> PROBLEM DETAILS
For this exercise, copy exactly only the lines from the one containing "Open the address bar URL dropdown" to the final line of the material below, without the pictures.

> RECORDS FOR THE TASK
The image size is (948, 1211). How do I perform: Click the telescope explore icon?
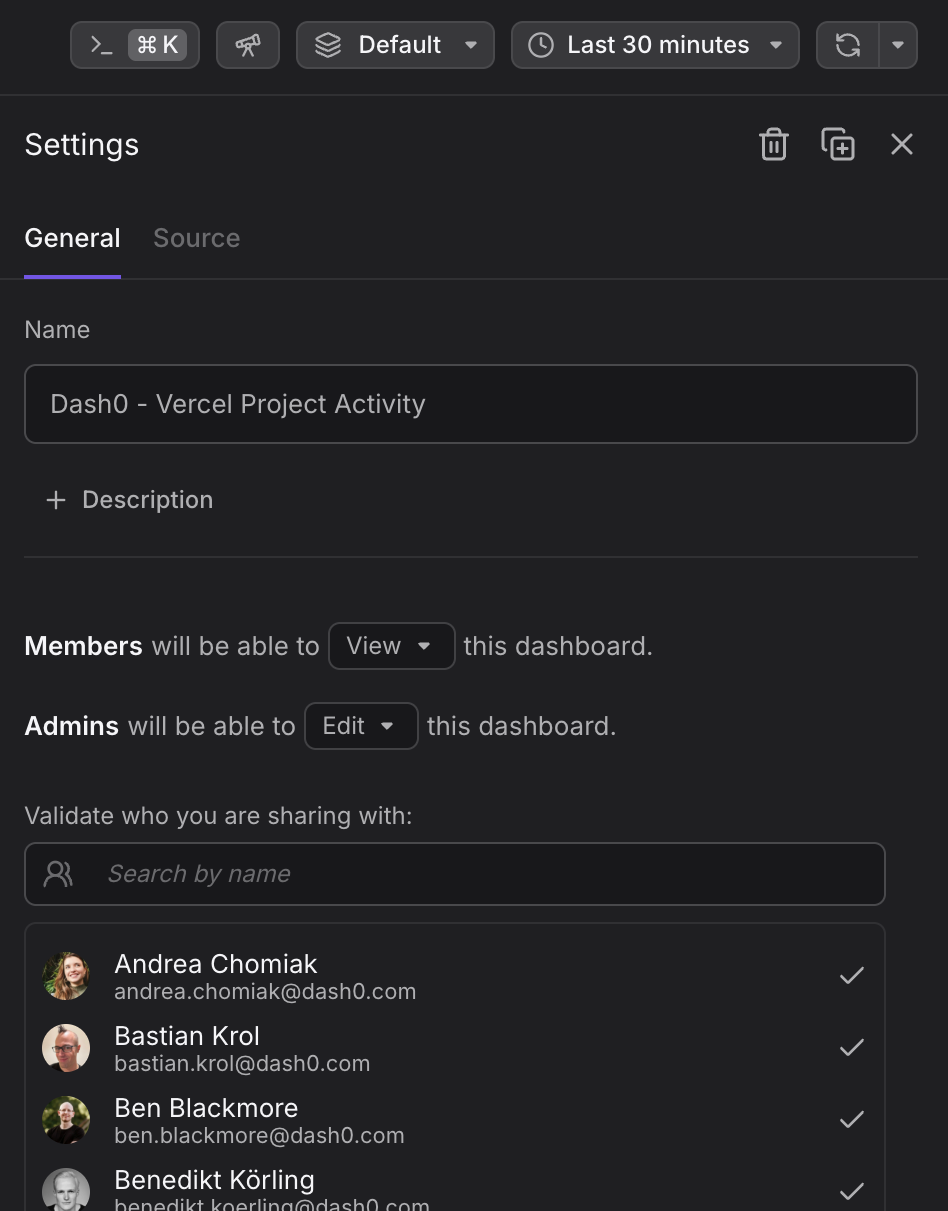tap(247, 45)
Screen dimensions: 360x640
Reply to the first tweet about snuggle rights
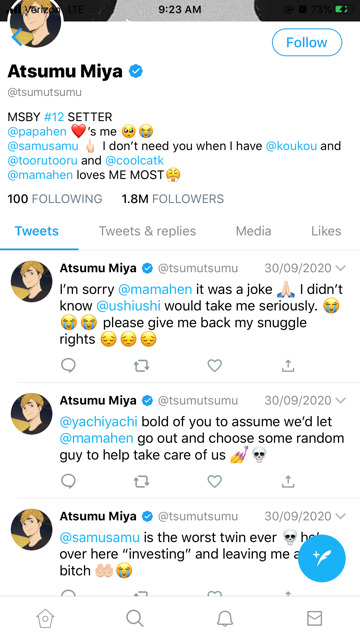tap(68, 365)
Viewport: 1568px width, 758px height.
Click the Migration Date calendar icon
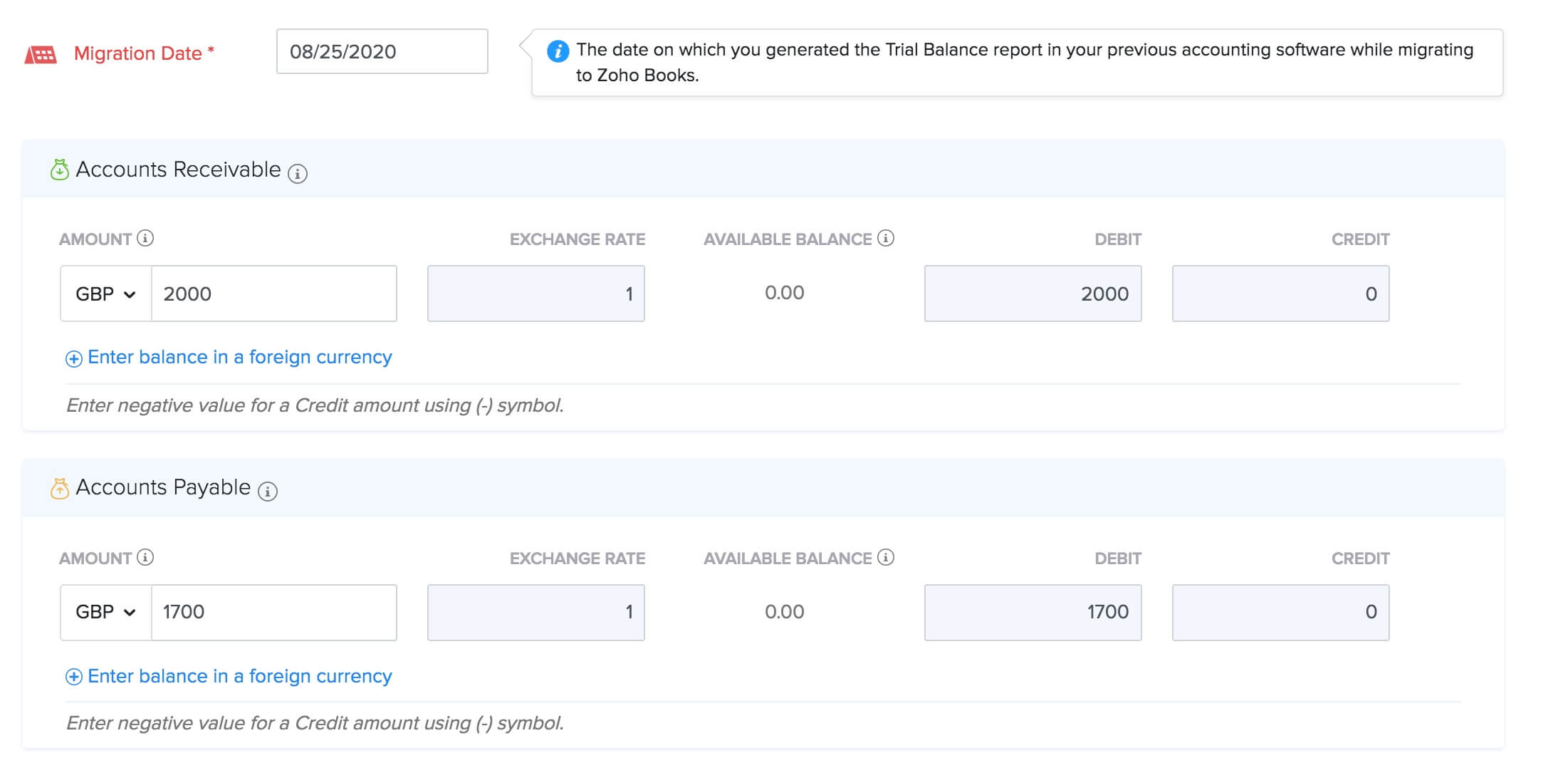pyautogui.click(x=41, y=55)
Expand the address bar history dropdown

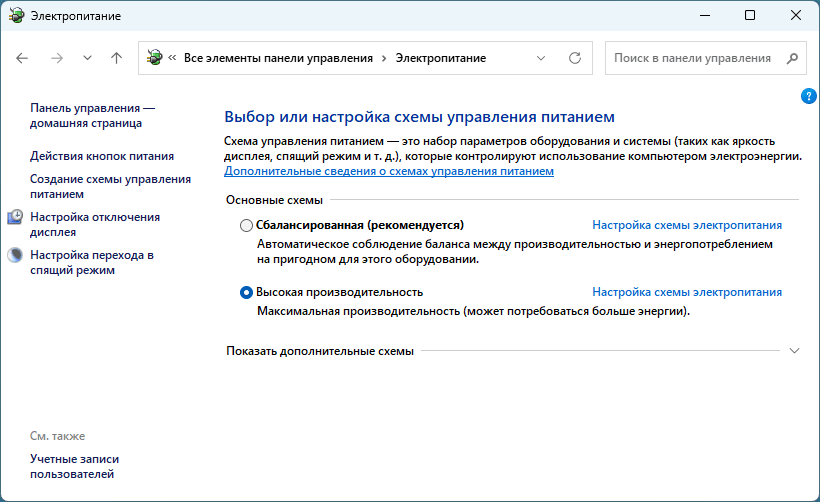(x=541, y=58)
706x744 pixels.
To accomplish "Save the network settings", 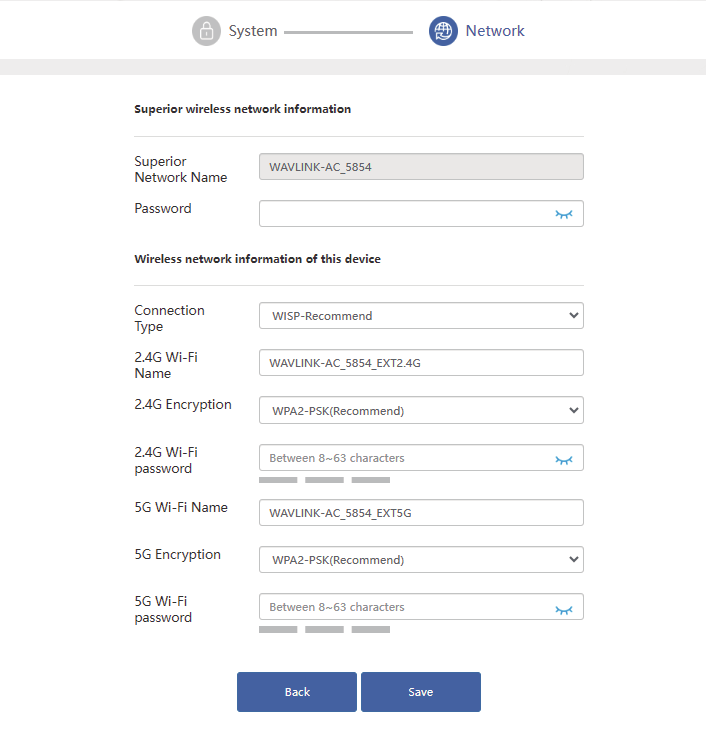I will (x=420, y=692).
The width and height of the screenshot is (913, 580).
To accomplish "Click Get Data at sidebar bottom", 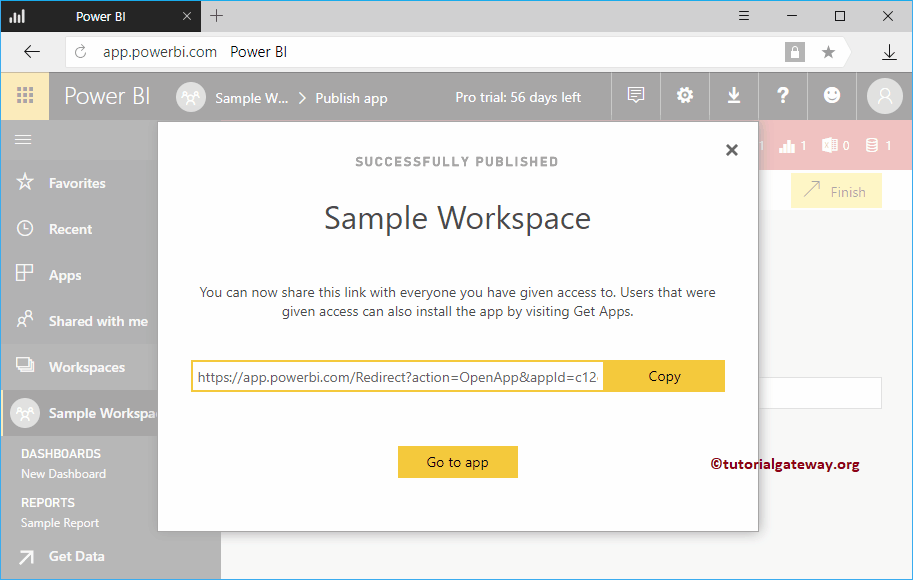I will click(76, 556).
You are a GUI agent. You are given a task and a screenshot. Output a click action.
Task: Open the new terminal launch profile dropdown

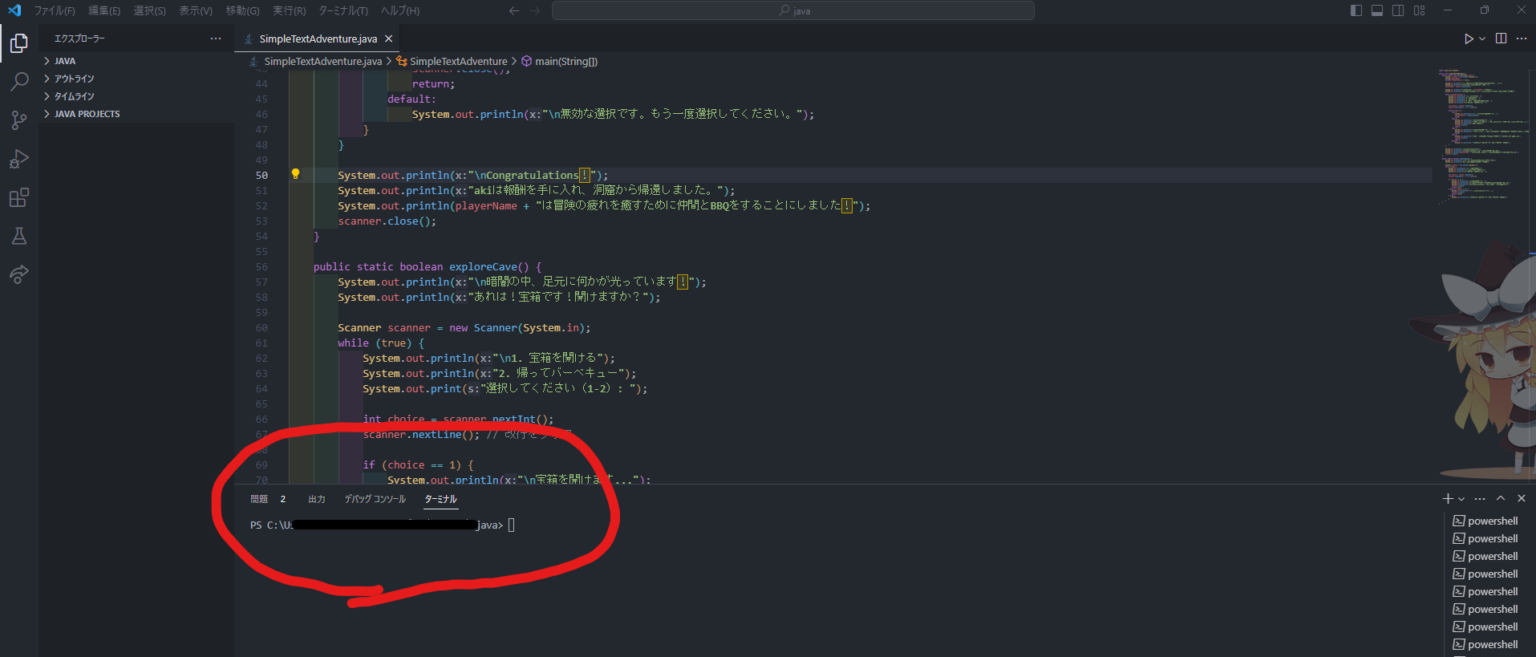point(1462,499)
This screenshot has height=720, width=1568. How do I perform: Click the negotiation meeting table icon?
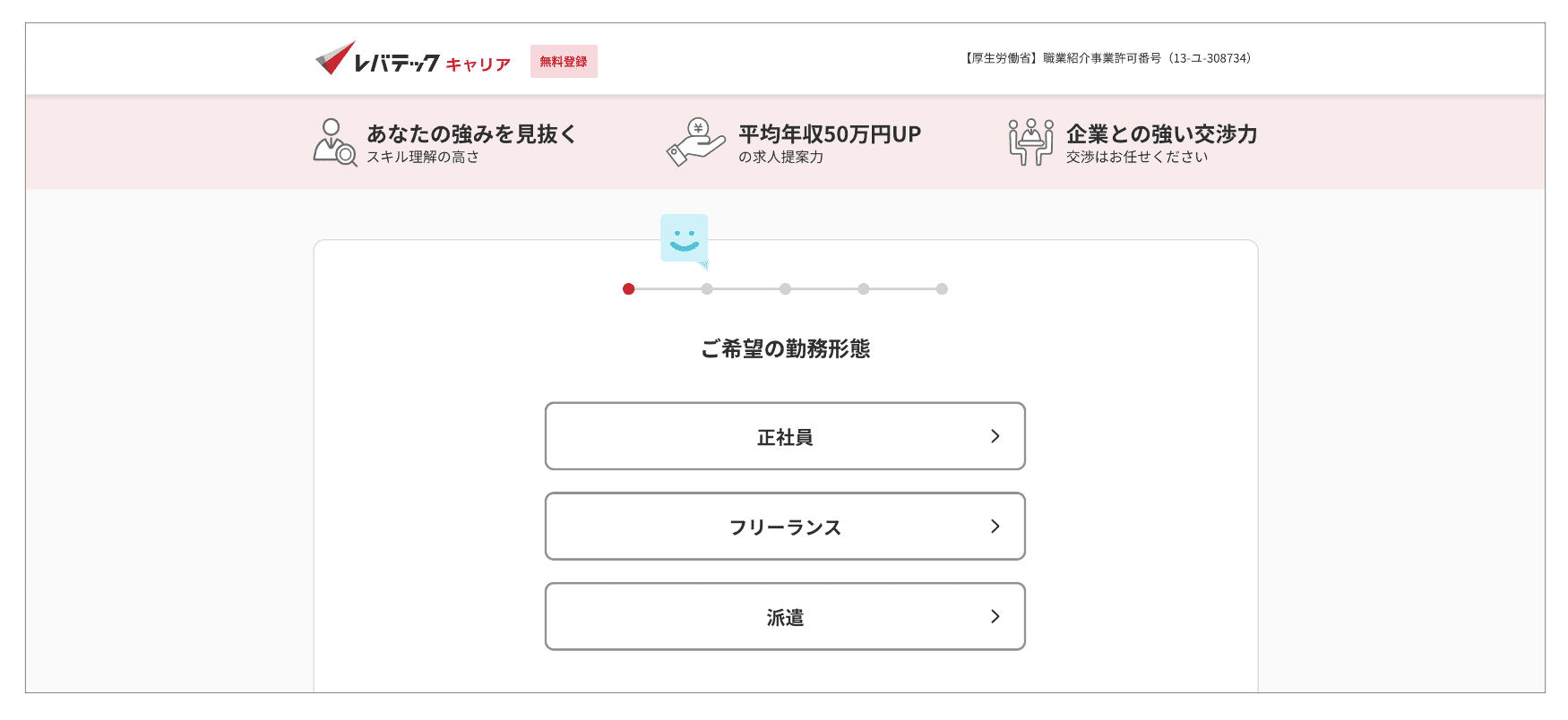tap(1030, 142)
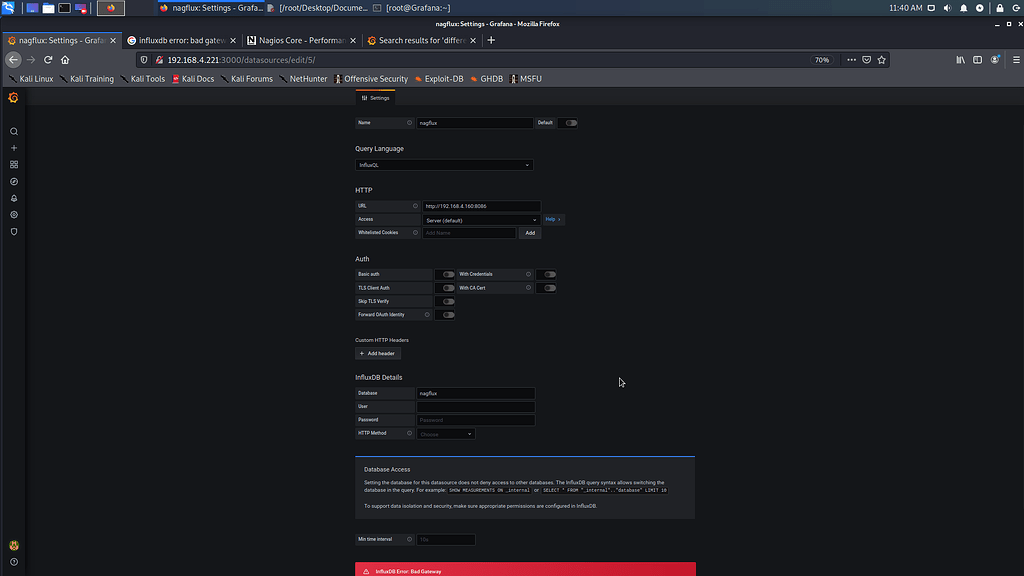
Task: Select the Explore compass icon
Action: [x=13, y=181]
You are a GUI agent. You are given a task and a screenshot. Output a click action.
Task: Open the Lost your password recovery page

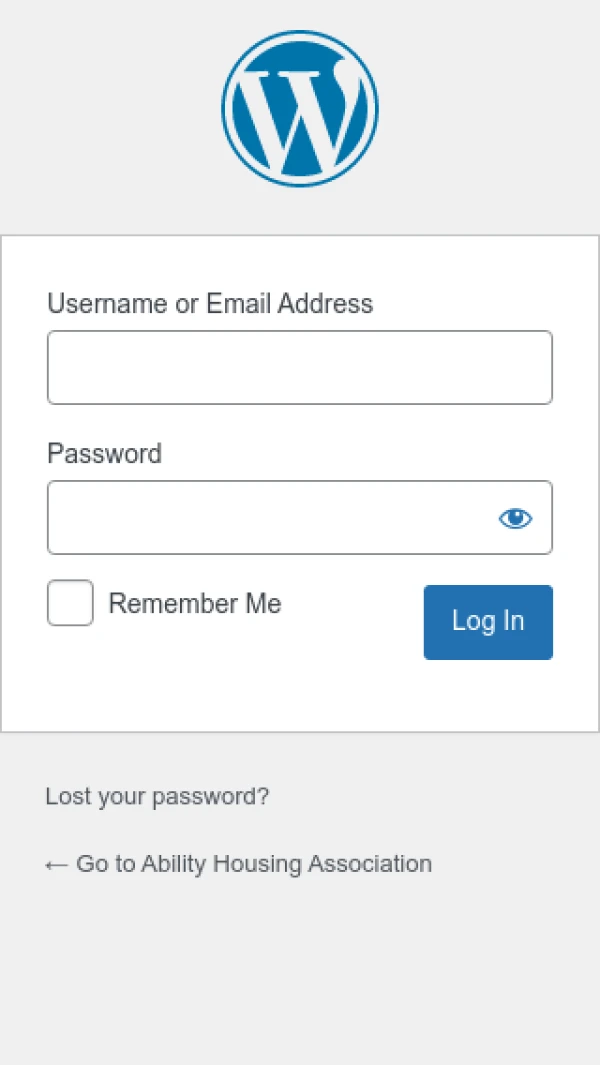pos(157,796)
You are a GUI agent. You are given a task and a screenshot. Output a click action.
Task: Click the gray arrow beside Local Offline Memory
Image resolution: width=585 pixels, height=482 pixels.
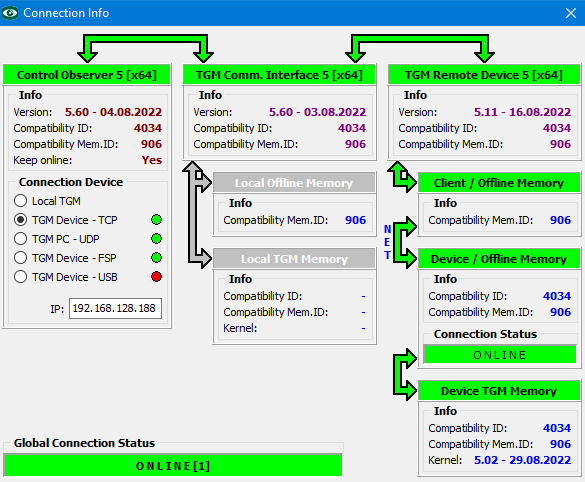(x=197, y=215)
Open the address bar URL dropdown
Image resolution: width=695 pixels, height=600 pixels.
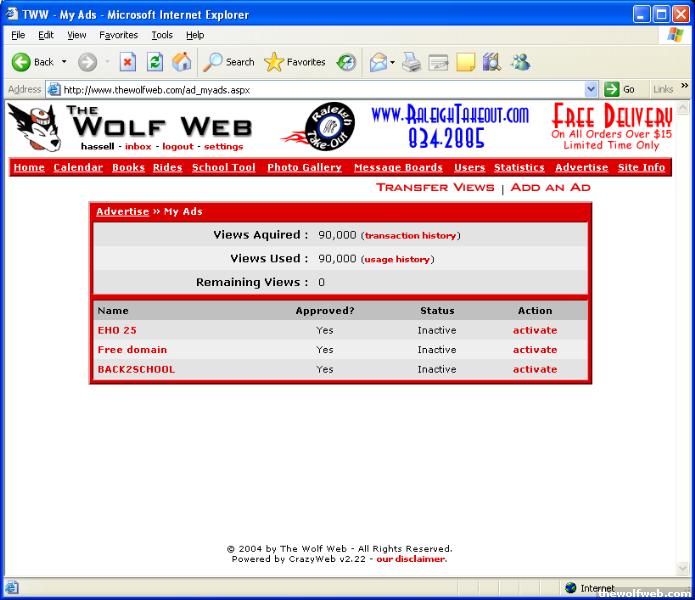point(591,89)
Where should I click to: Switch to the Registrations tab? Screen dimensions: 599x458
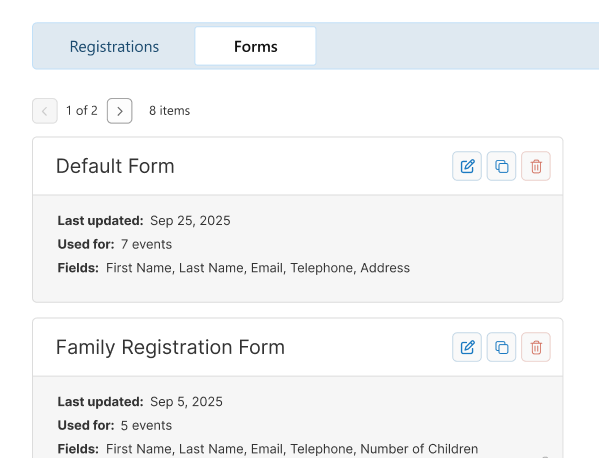[114, 47]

> ANSWER BELOW
Open the address bar URL dropdown
Image resolution: width=695 pixels, height=600 pixels.
point(591,89)
Where should I click to: Switch to the Registrations tab? Screen dimensions: 599x458
[114, 47]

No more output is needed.